DATA FOR PROCESSING =>

◇ ◇ ◇ ◇ ◇ ◇ ◇

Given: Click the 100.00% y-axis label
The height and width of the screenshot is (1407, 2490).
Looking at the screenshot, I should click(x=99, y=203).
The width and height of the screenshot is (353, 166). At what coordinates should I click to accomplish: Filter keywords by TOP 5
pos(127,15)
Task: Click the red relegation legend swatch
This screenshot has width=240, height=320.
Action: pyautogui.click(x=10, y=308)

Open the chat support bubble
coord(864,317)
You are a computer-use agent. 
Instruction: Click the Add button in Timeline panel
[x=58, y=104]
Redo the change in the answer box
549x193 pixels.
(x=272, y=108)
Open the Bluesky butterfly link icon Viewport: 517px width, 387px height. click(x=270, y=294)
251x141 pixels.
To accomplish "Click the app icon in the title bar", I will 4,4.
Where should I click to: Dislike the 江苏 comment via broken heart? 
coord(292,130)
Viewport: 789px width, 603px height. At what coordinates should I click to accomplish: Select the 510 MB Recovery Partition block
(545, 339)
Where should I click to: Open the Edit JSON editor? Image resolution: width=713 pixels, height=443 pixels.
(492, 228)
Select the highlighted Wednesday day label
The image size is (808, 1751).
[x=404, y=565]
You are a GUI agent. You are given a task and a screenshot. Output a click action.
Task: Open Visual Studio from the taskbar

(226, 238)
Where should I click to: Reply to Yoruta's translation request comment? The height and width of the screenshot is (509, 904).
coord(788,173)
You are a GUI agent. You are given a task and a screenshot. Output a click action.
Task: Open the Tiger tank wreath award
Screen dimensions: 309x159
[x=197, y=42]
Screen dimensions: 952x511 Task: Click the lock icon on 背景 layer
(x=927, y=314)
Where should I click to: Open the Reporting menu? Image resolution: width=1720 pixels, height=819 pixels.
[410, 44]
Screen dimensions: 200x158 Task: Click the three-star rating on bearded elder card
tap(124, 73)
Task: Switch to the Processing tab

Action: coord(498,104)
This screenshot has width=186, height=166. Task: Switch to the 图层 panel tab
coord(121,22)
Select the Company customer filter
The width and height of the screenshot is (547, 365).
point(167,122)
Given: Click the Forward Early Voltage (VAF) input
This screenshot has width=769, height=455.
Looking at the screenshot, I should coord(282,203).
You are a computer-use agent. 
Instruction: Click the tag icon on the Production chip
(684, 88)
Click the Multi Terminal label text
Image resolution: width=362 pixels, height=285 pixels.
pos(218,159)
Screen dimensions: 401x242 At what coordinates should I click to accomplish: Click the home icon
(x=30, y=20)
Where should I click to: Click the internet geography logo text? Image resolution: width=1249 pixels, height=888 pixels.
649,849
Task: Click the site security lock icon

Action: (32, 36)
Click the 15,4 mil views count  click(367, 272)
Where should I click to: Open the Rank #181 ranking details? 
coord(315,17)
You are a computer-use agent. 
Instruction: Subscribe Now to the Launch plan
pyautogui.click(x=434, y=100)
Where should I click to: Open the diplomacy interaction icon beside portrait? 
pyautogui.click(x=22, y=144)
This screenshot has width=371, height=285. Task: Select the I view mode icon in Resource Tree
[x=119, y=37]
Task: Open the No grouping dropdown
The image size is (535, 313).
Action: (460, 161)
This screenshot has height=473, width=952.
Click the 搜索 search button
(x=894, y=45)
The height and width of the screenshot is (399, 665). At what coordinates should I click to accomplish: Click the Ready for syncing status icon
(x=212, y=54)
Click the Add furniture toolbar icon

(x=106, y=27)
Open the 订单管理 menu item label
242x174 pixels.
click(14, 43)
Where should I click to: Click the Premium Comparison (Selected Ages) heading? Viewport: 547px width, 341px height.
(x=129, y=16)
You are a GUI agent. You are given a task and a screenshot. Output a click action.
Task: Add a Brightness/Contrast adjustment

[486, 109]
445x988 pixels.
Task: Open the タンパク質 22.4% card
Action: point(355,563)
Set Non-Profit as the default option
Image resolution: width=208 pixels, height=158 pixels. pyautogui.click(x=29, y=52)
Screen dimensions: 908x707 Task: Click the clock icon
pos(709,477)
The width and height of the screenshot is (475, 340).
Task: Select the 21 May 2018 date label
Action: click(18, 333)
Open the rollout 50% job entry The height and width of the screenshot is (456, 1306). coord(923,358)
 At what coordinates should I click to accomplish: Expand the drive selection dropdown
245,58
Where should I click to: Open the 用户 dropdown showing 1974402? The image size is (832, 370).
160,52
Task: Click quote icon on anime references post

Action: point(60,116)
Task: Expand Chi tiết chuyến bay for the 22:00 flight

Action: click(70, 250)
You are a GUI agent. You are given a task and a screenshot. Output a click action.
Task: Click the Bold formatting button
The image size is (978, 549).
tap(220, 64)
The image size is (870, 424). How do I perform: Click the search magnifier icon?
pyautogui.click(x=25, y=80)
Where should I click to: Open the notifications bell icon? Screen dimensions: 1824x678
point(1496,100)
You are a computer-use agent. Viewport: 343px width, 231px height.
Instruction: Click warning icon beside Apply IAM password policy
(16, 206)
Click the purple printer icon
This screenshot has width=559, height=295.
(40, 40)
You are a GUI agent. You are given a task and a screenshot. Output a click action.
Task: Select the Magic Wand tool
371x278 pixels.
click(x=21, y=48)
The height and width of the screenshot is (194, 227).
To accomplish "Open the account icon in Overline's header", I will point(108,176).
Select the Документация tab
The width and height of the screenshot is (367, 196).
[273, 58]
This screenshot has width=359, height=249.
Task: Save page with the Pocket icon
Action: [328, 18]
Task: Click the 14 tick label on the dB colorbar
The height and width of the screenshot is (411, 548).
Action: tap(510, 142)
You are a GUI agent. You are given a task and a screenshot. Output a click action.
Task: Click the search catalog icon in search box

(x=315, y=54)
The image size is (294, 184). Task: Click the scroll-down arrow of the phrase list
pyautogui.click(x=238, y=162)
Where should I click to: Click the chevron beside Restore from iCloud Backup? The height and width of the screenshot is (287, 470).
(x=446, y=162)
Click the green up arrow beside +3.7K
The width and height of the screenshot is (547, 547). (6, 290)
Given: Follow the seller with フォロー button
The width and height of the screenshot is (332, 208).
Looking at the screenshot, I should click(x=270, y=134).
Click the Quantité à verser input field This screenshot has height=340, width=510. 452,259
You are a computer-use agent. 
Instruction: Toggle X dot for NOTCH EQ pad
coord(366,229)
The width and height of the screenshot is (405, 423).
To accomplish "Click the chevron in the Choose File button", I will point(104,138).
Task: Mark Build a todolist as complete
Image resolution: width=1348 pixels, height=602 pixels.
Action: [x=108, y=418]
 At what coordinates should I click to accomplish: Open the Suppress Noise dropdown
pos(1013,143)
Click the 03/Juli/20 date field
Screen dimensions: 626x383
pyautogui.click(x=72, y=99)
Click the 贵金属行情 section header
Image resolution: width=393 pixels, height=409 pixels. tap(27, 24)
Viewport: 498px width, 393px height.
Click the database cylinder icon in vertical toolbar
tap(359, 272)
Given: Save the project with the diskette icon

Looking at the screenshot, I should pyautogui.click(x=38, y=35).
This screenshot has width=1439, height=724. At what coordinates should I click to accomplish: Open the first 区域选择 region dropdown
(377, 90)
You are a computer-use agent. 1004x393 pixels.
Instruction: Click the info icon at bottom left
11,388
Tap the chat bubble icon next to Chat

◇ ◇ ◇ ◇ ◇ ◇ ◇

HOW TO COMPLETE THIS TASK =>
Return each line from the data where the string "field" can be found.

RESPONSE BOX =>
Click the Quantité à verser input field This screenshot has height=340, width=510. 452,259
Click the 03/Juli/20 date field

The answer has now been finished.